ESCI 505 Midterm
Luke Ghallahorne
2024-05-03
library(tidyverse)
library(sf)
library(tmap)
library(spatstat)
library(gstat)
library(terra)
library(ggpubr)
library(ncf)1. PNW Map
1.1 Map Precipitation
# read and view data
pnw_df <- readRDS("data/pnw_norms.rds")
# head(pnw_df)
# save as sf
pnw_sf <- st_as_sf(pnw_df, coords = c("longitude", "latitude"), crs = 4326, agr = "aggregate")
# pnw_sf
# st_crs(pnw_sf)ggplot() +
geom_sf(data = pnw_sf, aes(fill = prcp, size = prcp),
shape = 21, alpha = 0.75) +
scale_fill_continuous(type = "viridis") +
guides(size = "none") +
labs(fill = "Precipitation
(inches)", x = "Longitude", y = "Latitude",
title = "Total Annual Precipitation in WA, OR, and ID",
subtitle = "(1991 - 2020 Normal)")
Figure 1.1. Map of total annual precipitation across Washington, Oregon, and Idaho. Values are normal averages from 1991 to 2020. Color and size indicate amount of precipitation (in inches). Source: NOAA GHCN
Precipitation is highest along the Western coast of Washington and Oregon, with a dramatic shift to low precipitation at ~ 122 deg W.
1.2 Map Temperature
tmap_mode('view')## tmap mode set to interactive viewingtm_shape(pnw_sf) +
tm_dots(col = "tavg", palette = "viridis",
id = "name")Figure 1.2. Interactive map of annual average temperature across Washington, Oregon, and Idaho. Values are climate normals from 1991 to 2020. Color indicates temperature (degrees Fahrenheit). Source: NOAA GHCN
Average temperature follows a similar pattern to precipitation, though with a less dramatic gradient in the mountainous region of Washington and Oregon. The lowest average temperatures are in Southeast Idaho as well as a few location scattered along the Eastern edge of the mountains. Temperature appears to be on a broader gradient than precipitation in the Pacific Northwest.
2. Point Pattern Analysis
These data show tree locations of three co-dominant species in an experimental forest in central Michigan. The three tree types - black oak, hickory, and maple - have differing drought tolerances (low, medium, and high tolerance, respectively). A neutral model for the site is the expectation of clustering by species, and repulsion or attraction to other species depending on their relative drought tolerances.
Source: Diggle (1983).
2.1 Analyze
wood <- readRDS("data/hardwood_ppp.rds")
wood.df <- as.data.frame(wood)
oak <- subset(wood, marks == "blackoak", drop = TRUE)

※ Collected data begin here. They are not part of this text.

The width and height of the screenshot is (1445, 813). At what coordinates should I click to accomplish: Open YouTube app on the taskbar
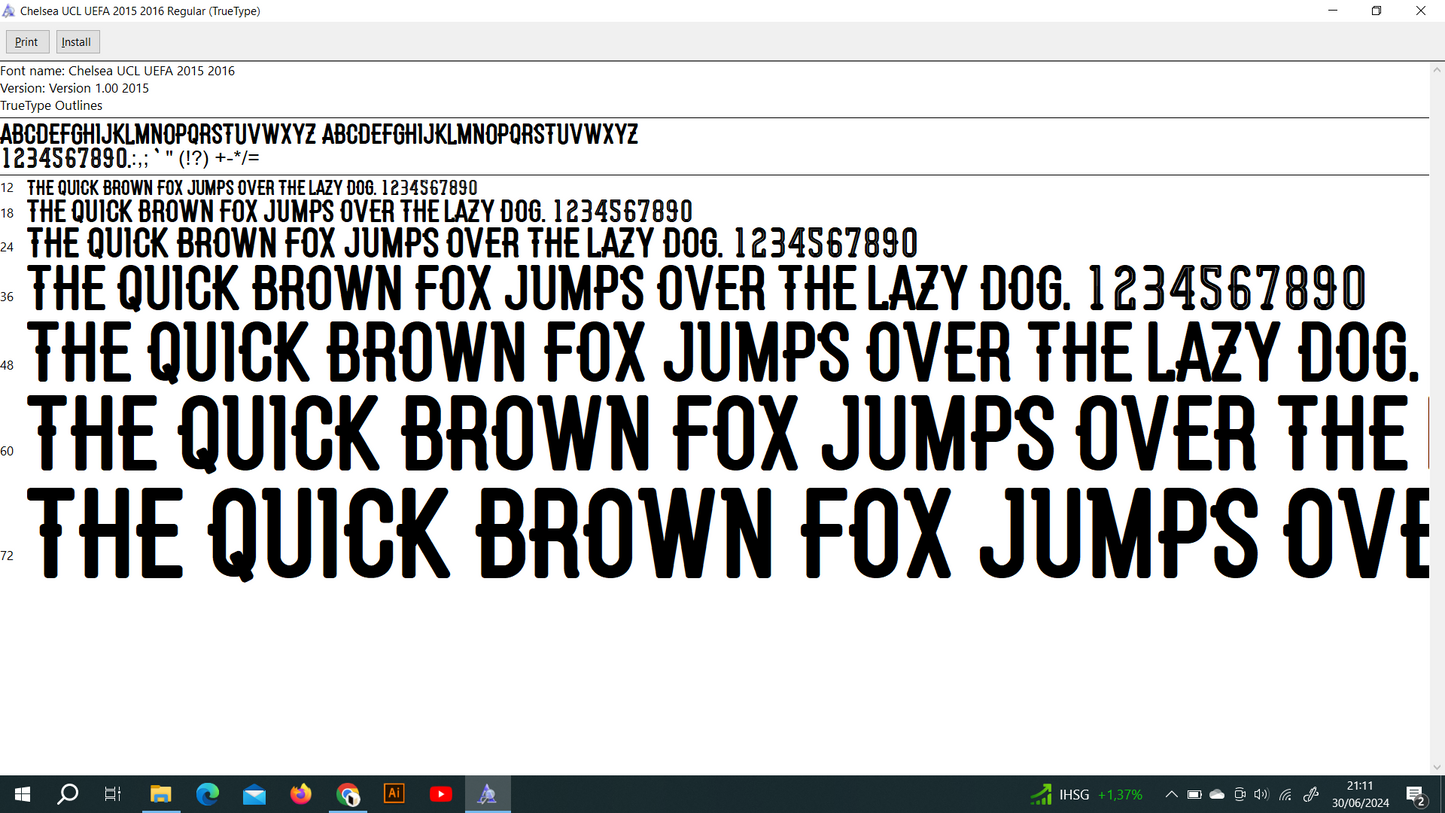tap(440, 795)
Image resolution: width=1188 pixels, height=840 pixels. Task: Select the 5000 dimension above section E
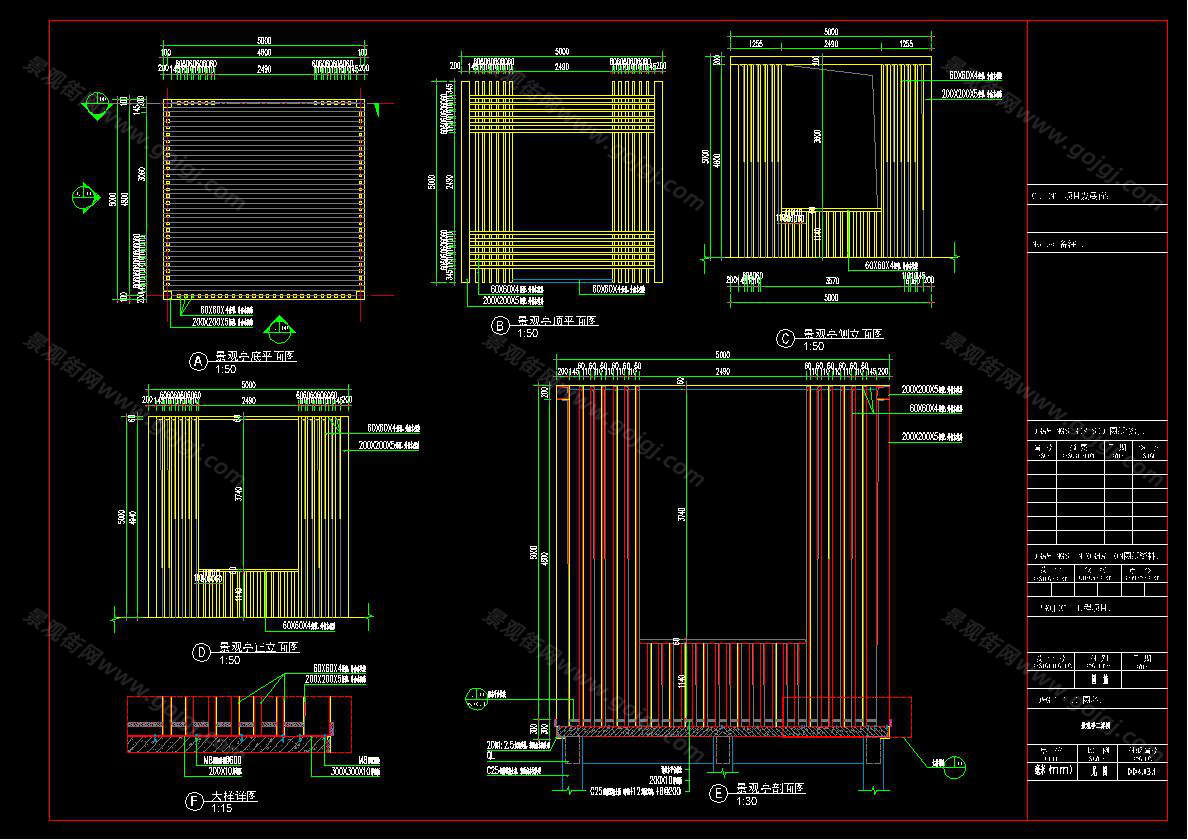pos(722,355)
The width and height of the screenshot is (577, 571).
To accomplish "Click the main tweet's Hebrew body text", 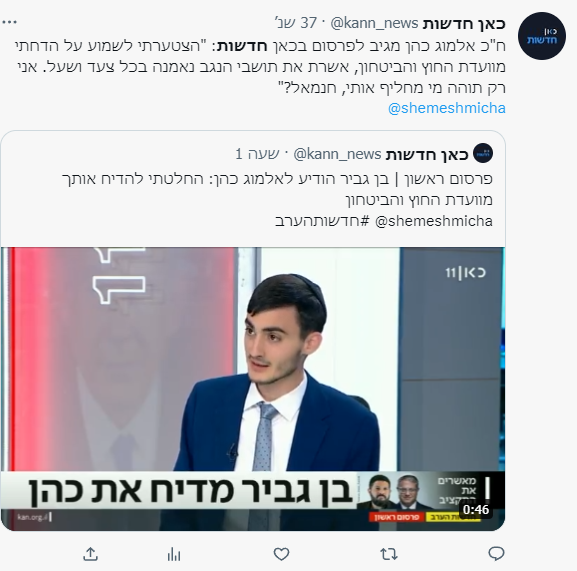I will coord(261,67).
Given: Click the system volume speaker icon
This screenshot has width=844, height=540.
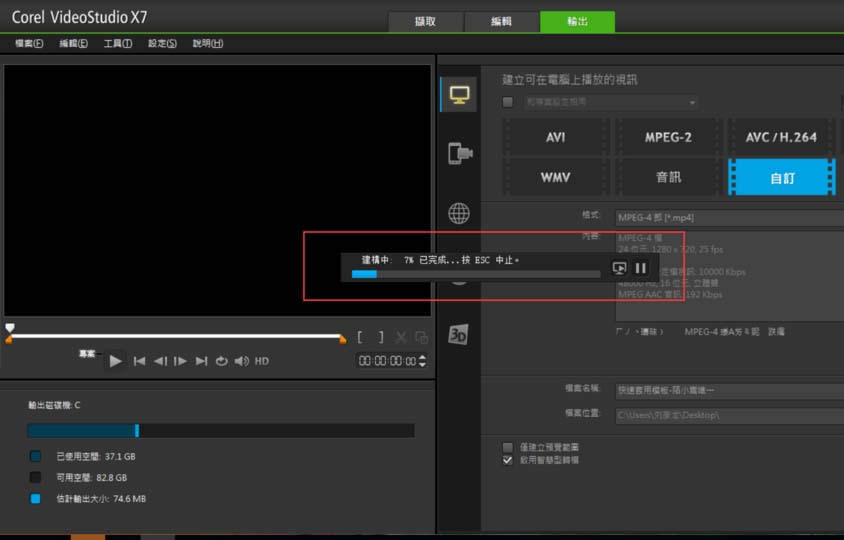Looking at the screenshot, I should tap(241, 361).
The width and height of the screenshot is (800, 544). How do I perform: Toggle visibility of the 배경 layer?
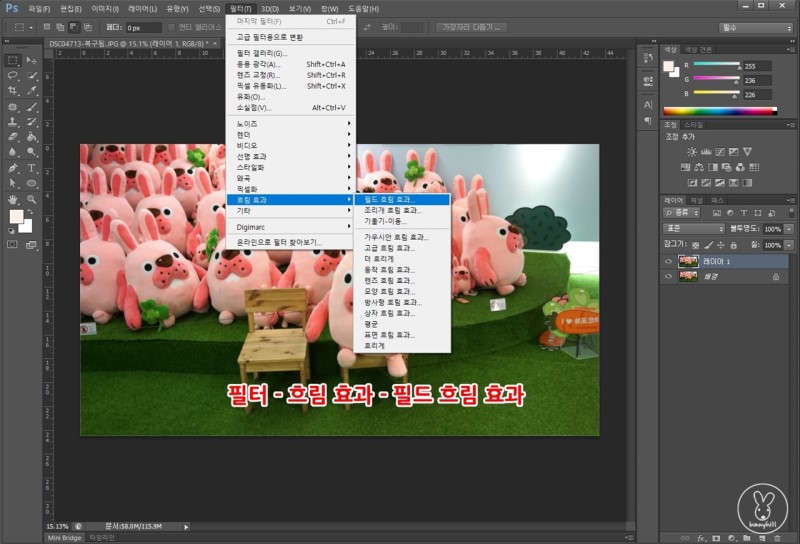pos(668,276)
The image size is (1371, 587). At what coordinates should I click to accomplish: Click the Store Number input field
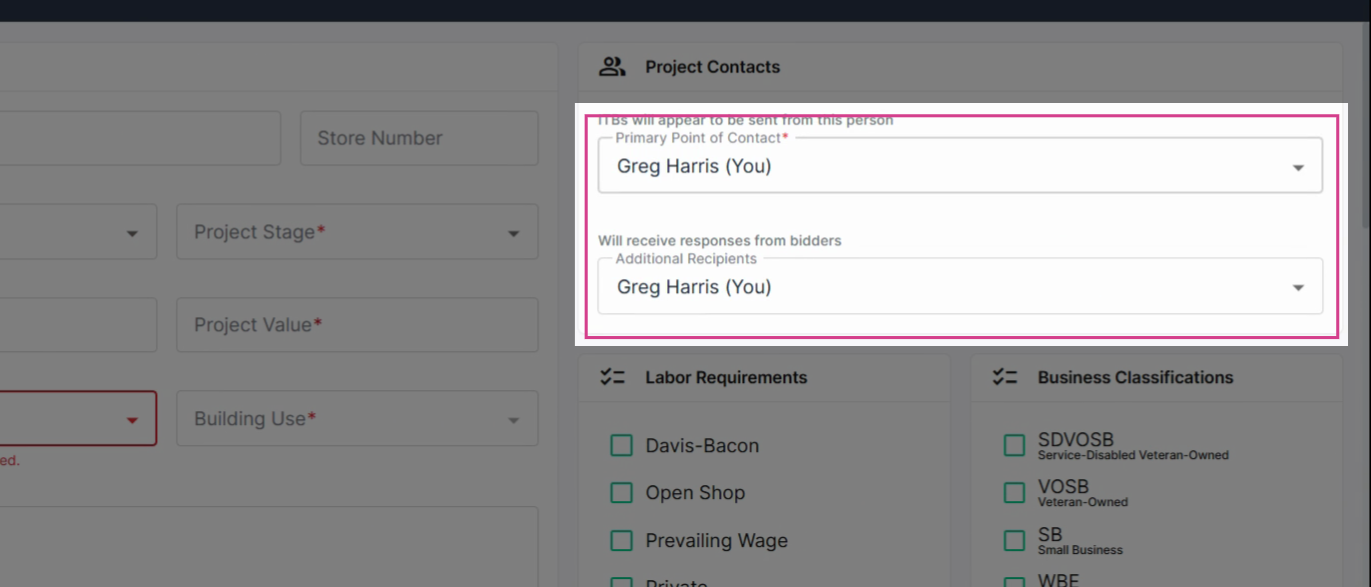(x=419, y=138)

maple <- subset(wood, marks == "maple", drop = TRUE)
hickory <- subset(wood, marks == "hickory", drop = TRUE)Density Plots
ggplot() +
geom_point(data = wood.df, aes(x = x, y = y, colour = marks)) +
labs(x = "Easting (ft)", y = "Northing (ft)",
title = "Hardwood Forest", colour = "Tree Species")
Figure 2.1: Map of trees (black oak, hickory, and maple) in a central Michigan forest. Color indicates species.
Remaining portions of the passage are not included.